I agree with everyone else,Betty is 6.1kgs at 6.5 Months. She eats really well since being on Barking heads..I don't think there can ever be a norm with poo's as it depends on which parent they favour. Betty is definitely on the poodly side and has a slighter build underneath all the fur. She too looks like a whippet once wet - quite an ugly one at that(sorry Betty)..I keep threatening to post a picture if she does not behave herself


----------



## JulesB (Mar 6, 2011)

colpa110 said:


> I agree with everyone else,Betty is 6.1kgs at 6.5 Months. She eats really well since being on Barking heads..I don't think there can ever be a norm with poo's as it depends on which parent they favour. Betty is definitely on the poodly side and has a slighter build underneath all the fur. She too looks like a whippet once wet - quite an ugly one at that(sorry Betty)..I keep threatening to post a picture if she does not behave herself


How can you say that about Betty!!!!! But must admit my Betty doesn't look her best when wet!!!


----------



## jools (Nov 11, 2010)

Dexters only just 8 kilos at nearly 7 months - i think ur vets not probaby used to our lovely little breeds - loadsa fluff but not much underneath (hmmmm reminds me of wot my hubby says about me)!!!  x


----------



## mum2bobs (Jun 23, 2010)

Bobby gets weighed each time he goes to the vets and it varies between 9kg and 11kg! I dont know why there is such a variation unless the times he has been weighed needing a haircut makes him heavier.

She has never said that 9kg is too low for him though, even though I can easily feel his backbone and ribs.

To be honest, even if this was deemed as too low a weight for him there is little I could do. He has food down for him to munch on all day whenever he wants and is a healthy energetic dog.
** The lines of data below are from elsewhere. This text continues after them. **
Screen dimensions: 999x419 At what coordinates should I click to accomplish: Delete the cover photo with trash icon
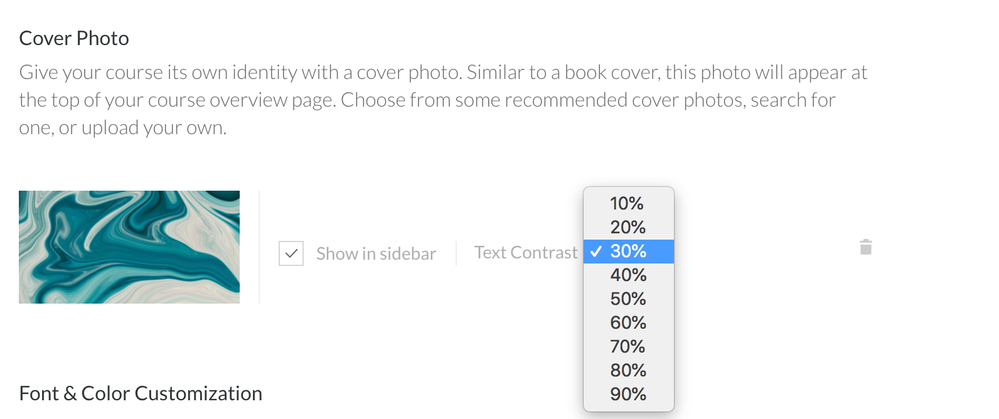866,247
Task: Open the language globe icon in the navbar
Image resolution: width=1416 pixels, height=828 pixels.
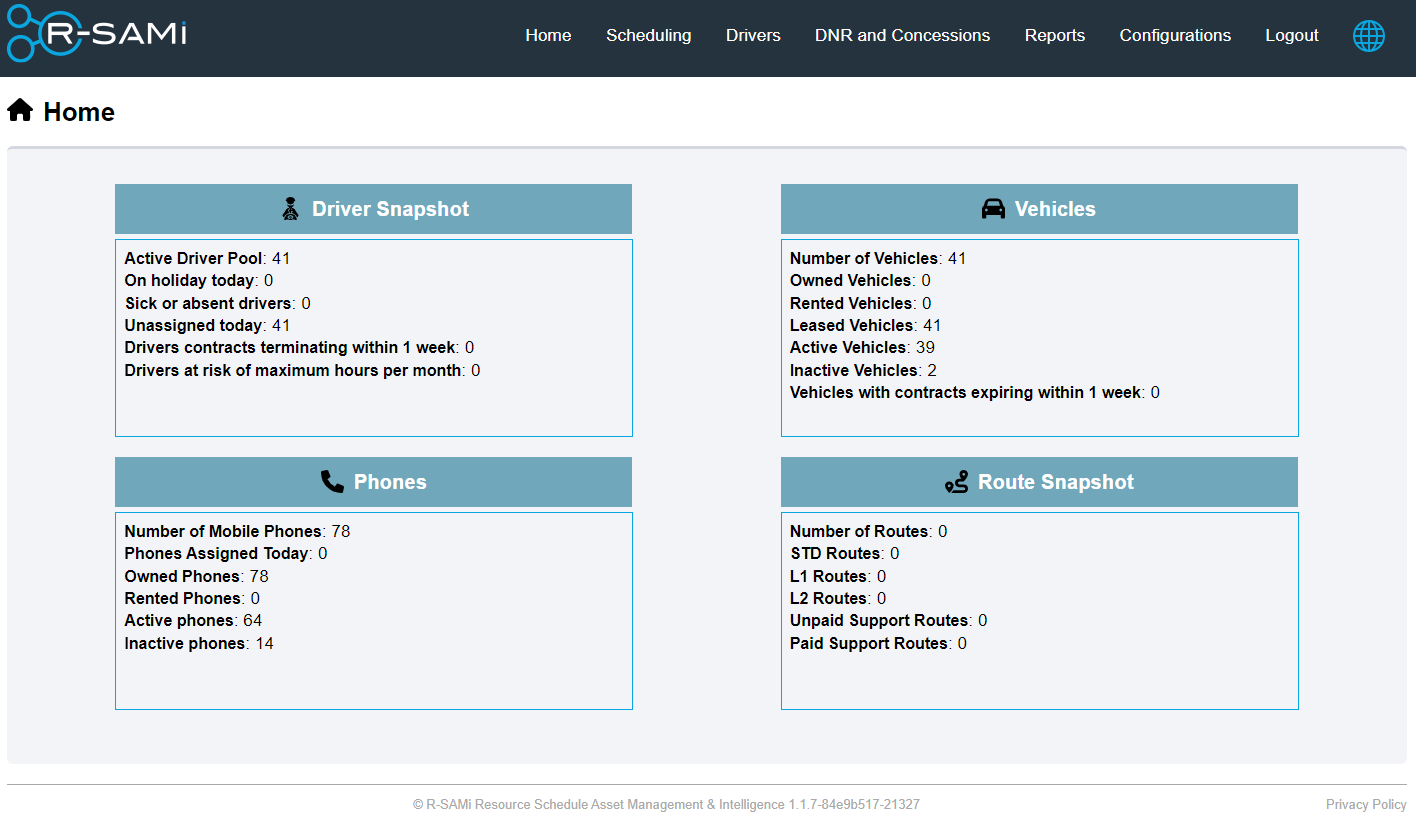Action: (1368, 35)
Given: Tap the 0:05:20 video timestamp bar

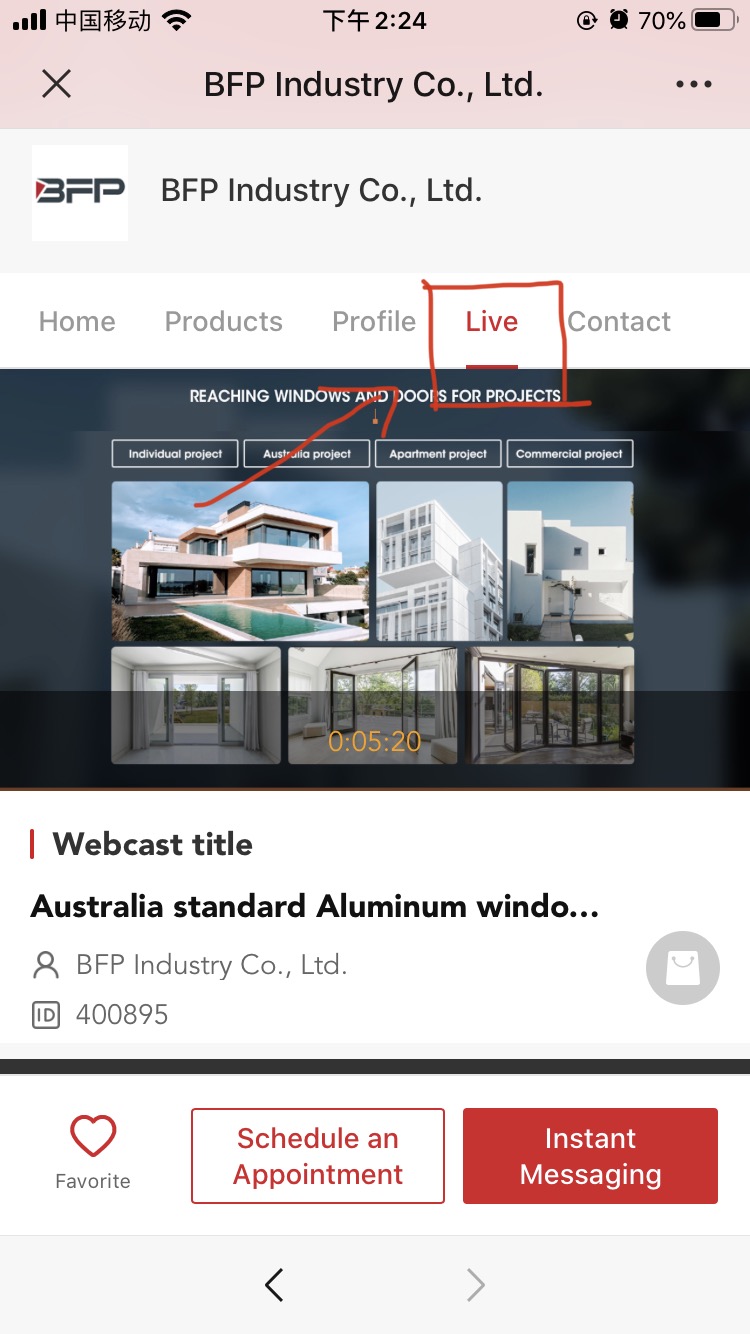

I wouldn't worry too much about his weight if he seems happy and healthy to you. Surprised by her comments to be honest.


----------



## ali-s.j. (Jun 6, 2011)

My vet just told me the same thing about Izzy - he said she's too underweight to be spayed. Izzy is 6.2 kg at 6 months, fit, healthy and full of energy (and mischief )
The vet nurses who have been there when I take her in to be weighed, which I do regularly, have always said she's fine .....


----------



## MillieDog (Jun 1, 2011)

Millie is now an adult at 10months old and has started to fill out. Before that she was scrawny. It sounds like a cockapoo trait.

The first time I took Millie to the vets at 9 weeks old, she said that Millie would weigh about 10kg when fully gown. I haven't weighed her recently, but at my last check she was just over 8kg.


----------



## colpa110 (Jul 5, 2011)

ali-s.j. said:


> My vet just told me the same thing about Izzy - he said she's too underweight to be spayed. Izzy is 6.2 kg at 6 months, fit, healthy and full of energy (and mischief )
> The vet nurses who have been there when I take her in to be weighed, which I do regularly, have always said she's fine .....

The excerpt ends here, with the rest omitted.